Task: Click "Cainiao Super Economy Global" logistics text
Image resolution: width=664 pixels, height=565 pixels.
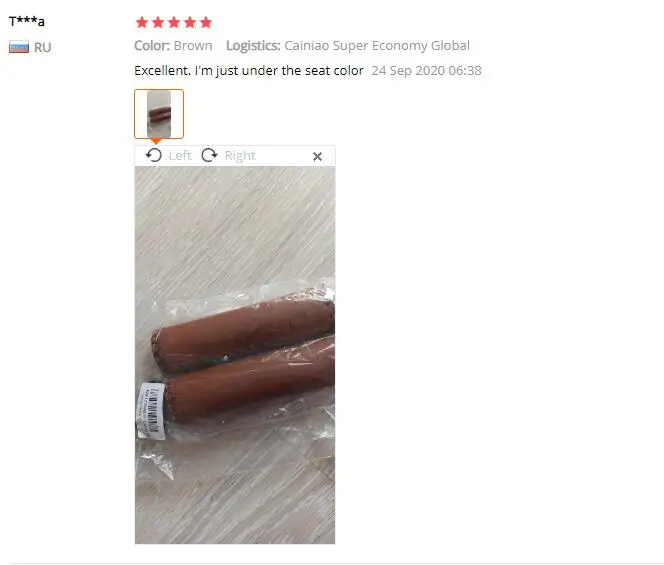Action: (x=377, y=46)
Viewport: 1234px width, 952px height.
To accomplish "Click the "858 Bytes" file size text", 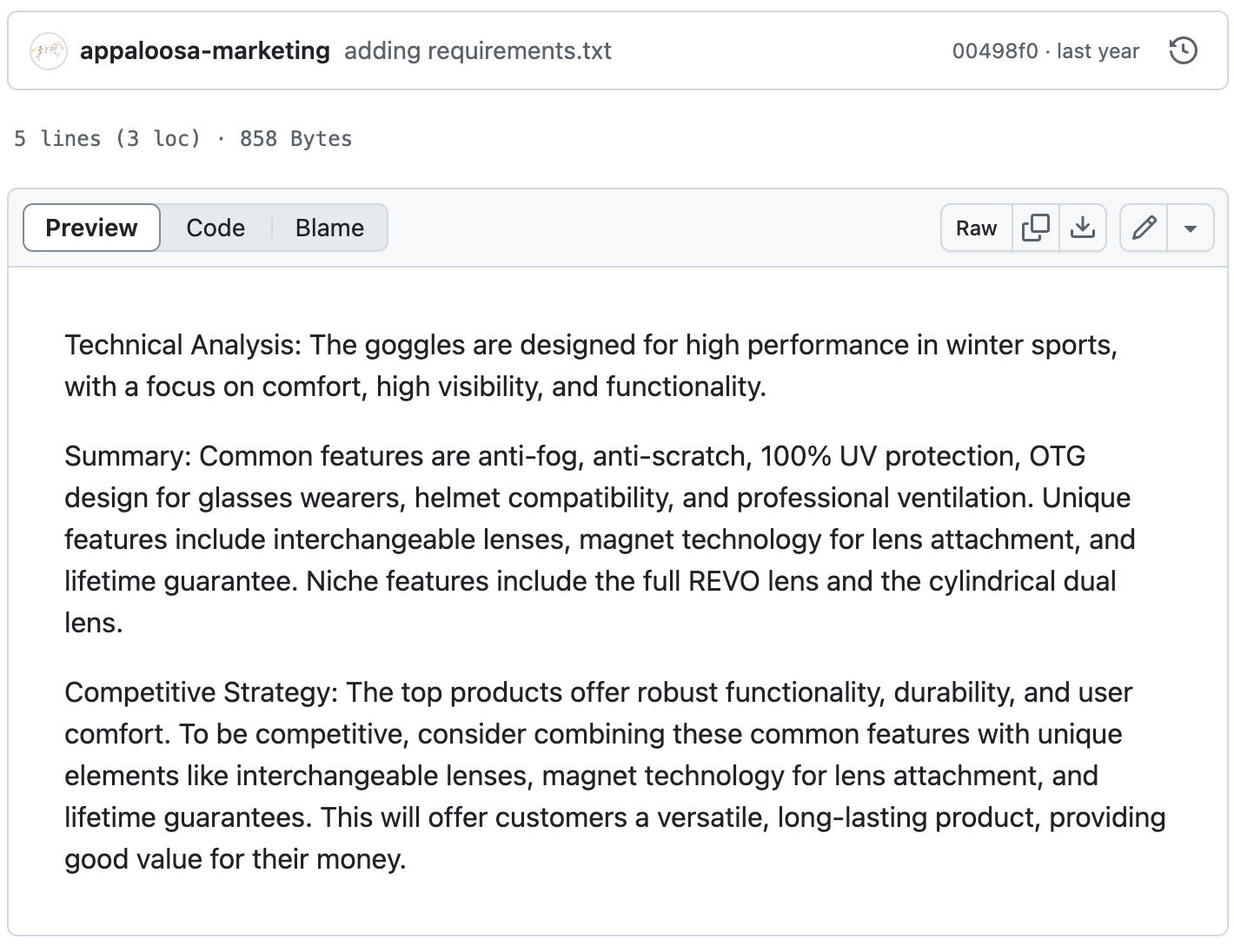I will pyautogui.click(x=295, y=139).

----

— Task details —
Whatever lies between the first line of the data and the line holding "Viewport: 1234px width, 952px height.", inclusive, should be repeated exactly, apart from the pictures.

— Response —
Task: Click "Cainiao Super Economy Global" logistics text
Image resolution: width=664 pixels, height=565 pixels.
Action: (x=377, y=46)
Viewport: 1234px width, 952px height.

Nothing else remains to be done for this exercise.